** Direction **
Update the lines from the one containing "子供もいるのでお酒の付き合いは出来ないけど、皆様はどうしてますか？ (37, 250)" through the one containing "お問い合わせ (83, 616)", changing every "承継" to "継承" and leaving everything else untouched. Give back only those lines.

** Interface element records **
+++++

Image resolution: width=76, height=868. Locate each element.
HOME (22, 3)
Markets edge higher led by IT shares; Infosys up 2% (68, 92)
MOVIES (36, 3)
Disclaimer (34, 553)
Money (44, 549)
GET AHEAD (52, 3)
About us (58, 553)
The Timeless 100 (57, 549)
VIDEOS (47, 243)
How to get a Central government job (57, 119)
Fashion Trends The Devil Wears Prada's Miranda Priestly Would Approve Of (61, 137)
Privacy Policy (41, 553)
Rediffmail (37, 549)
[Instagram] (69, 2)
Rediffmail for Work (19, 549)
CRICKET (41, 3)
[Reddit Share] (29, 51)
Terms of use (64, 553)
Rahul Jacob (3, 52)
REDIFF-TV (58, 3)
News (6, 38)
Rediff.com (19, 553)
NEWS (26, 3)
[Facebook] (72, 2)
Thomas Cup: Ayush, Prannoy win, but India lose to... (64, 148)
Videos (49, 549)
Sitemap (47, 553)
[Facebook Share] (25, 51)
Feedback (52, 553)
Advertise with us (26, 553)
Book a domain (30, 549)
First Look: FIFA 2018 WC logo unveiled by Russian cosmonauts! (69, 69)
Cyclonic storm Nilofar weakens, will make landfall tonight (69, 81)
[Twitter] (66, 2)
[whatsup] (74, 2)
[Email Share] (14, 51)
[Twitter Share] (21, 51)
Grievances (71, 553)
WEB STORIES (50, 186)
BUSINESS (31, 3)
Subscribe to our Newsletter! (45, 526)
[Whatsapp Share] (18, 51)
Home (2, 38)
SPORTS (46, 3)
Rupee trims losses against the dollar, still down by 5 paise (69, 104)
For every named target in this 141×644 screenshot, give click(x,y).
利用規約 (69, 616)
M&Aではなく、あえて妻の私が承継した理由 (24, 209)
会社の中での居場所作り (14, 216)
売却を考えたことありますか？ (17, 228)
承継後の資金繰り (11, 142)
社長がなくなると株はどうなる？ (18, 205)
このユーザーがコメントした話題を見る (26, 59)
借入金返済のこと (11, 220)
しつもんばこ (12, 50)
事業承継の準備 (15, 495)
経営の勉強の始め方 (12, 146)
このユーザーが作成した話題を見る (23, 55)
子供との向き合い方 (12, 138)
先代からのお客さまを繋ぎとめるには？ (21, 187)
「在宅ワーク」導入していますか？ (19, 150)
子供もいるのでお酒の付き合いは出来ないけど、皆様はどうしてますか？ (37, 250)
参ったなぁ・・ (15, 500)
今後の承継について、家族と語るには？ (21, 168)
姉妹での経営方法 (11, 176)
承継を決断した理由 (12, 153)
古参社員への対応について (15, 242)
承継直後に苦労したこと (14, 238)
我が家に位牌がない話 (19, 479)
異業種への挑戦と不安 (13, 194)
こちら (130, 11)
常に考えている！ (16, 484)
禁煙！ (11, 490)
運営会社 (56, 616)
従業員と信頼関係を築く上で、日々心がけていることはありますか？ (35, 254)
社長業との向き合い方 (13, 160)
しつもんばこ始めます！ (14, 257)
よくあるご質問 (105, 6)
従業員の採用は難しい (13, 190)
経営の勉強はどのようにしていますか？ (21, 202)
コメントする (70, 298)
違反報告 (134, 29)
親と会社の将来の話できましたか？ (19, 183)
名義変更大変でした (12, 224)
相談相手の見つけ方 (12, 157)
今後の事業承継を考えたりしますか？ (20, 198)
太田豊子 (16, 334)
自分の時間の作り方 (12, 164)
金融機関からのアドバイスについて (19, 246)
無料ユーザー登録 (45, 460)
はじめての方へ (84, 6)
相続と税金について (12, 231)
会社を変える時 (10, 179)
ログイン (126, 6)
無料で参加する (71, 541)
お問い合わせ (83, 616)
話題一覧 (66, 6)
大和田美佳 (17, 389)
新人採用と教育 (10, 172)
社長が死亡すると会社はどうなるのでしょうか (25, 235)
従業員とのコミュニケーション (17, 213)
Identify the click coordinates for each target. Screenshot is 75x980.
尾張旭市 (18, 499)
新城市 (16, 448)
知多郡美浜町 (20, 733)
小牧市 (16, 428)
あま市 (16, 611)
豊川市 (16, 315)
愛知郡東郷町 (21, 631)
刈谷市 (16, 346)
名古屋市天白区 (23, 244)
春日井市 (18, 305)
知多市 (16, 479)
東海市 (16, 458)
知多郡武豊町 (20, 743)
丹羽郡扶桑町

+++++

** Response for this exercise **
子供もいるのでお酒の付き合いは出来ないけど、皆様はどうしてますか？ (37, 250)
参ったなぁ・・ (15, 500)
今後の継承について、家族と語るには？ (21, 168)
姉妹での経営方法 (11, 176)
継承を決断した理由 (12, 153)
古参社員への対応について (15, 242)
継承直後に苦労したこと (14, 238)
我が家に位牌がない話 (19, 479)
異業種への挑戦と不安 (13, 194)
こちら (130, 11)
常に考えている！ (16, 484)
禁煙！ (11, 490)
運営会社 (56, 616)
従業員と信頼関係を築く上で、日々心がけていることはありますか？ (35, 254)
社長業との向き合い方 (13, 160)
しつもんばこ始めます！ (14, 257)
よくあるご質問 (105, 6)
従業員の採用は難しい (13, 190)
経営の勉強はどのようにしていますか？ (21, 202)
コメントする (70, 298)
違反報告 (134, 29)
親と会社の将来の話できましたか？ (19, 183)
名義変更大変でした (12, 224)
相談相手の見つけ方 (12, 157)
今後の事業継承を考えたりしますか？ (20, 198)
太田豊子 (16, 334)
自分の時間の作り方 (12, 164)
金融機関からのアドバイスについて (19, 246)
無料ユーザー登録 (45, 460)
はじめての方へ (84, 6)
相続と税金について (12, 231)
会社を変える時 (10, 179)
ログイン (126, 6)
無料で参加する (71, 541)
お問い合わせ (83, 616)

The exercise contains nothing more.